# Work task
Write all of the lines below out again, exactly as they stand.

# Information provided
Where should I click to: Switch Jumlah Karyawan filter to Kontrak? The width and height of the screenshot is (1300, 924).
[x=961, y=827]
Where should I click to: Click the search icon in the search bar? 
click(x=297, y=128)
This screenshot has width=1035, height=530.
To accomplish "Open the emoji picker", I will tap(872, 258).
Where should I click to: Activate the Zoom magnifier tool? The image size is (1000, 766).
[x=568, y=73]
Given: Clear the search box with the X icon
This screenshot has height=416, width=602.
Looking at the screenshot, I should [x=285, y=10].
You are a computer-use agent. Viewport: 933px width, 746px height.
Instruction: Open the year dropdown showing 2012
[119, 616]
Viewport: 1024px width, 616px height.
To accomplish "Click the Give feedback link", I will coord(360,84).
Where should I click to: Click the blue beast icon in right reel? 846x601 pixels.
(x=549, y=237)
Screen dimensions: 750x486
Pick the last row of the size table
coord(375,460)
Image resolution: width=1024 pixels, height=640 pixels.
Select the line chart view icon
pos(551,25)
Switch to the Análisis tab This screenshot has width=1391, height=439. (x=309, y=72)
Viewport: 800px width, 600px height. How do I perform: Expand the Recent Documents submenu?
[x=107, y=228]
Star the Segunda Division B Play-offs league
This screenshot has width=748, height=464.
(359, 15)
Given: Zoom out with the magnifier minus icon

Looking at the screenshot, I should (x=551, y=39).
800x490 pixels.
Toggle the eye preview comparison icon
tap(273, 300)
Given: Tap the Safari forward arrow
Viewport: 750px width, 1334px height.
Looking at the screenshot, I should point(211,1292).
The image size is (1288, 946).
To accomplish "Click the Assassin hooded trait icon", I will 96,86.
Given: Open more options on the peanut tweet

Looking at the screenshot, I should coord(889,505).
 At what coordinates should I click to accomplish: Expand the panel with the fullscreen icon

# Response area
Where should I click to: Switch Jumlah Karyawan filter to Kontrak? The width and height of the screenshot is (1300, 924).
[x=961, y=827]
Where should I click to: Click the search icon in the search bar? 
click(x=297, y=128)
This screenshot has width=1035, height=530.
To accomplish "Open the emoji picker", I will tap(872, 258).
Where should I click to: Activate the Zoom magnifier tool? The image size is (1000, 766).
[x=568, y=73]
Given: Clear the search box with the X icon
This screenshot has height=416, width=602.
Looking at the screenshot, I should [x=285, y=10].
You are a computer-use agent. Viewport: 933px width, 746px height.
Instruction: Open the year dropdown showing 2012
[119, 616]
Viewport: 1024px width, 616px height.
To accomplish "Click the Give feedback link", I will coord(360,84).
Where should I click to: Click the blue beast icon in right reel? 846x601 pixels.
(x=549, y=237)
Screen dimensions: 750x486
Pick the last row of the size table
coord(375,460)
Image resolution: width=1024 pixels, height=640 pixels.
Select the line chart view icon
pos(551,25)
Switch to the Análisis tab This screenshot has width=1391, height=439. (x=309, y=72)
Viewport: 800px width, 600px height. How do I perform: Expand the Recent Documents submenu?
[x=107, y=228]
Star the Segunda Division B Play-offs league
This screenshot has width=748, height=464.
(359, 15)
Given: Zoom out with the magnifier minus icon

Looking at the screenshot, I should (x=551, y=39).
800x490 pixels.
Toggle the eye preview comparison icon
tap(273, 300)
Given: Tap the Safari forward arrow
Viewport: 750px width, 1334px height.
Looking at the screenshot, I should point(211,1292).
The image size is (1288, 946).
To accomplish "Click the Assassin hooded trait icon", I will 96,86.
Given: Open more options on the peanut tweet

Looking at the screenshot, I should coord(889,505).
 At what coordinates should I click to accomplish: Expand the panel with the fullscreen icon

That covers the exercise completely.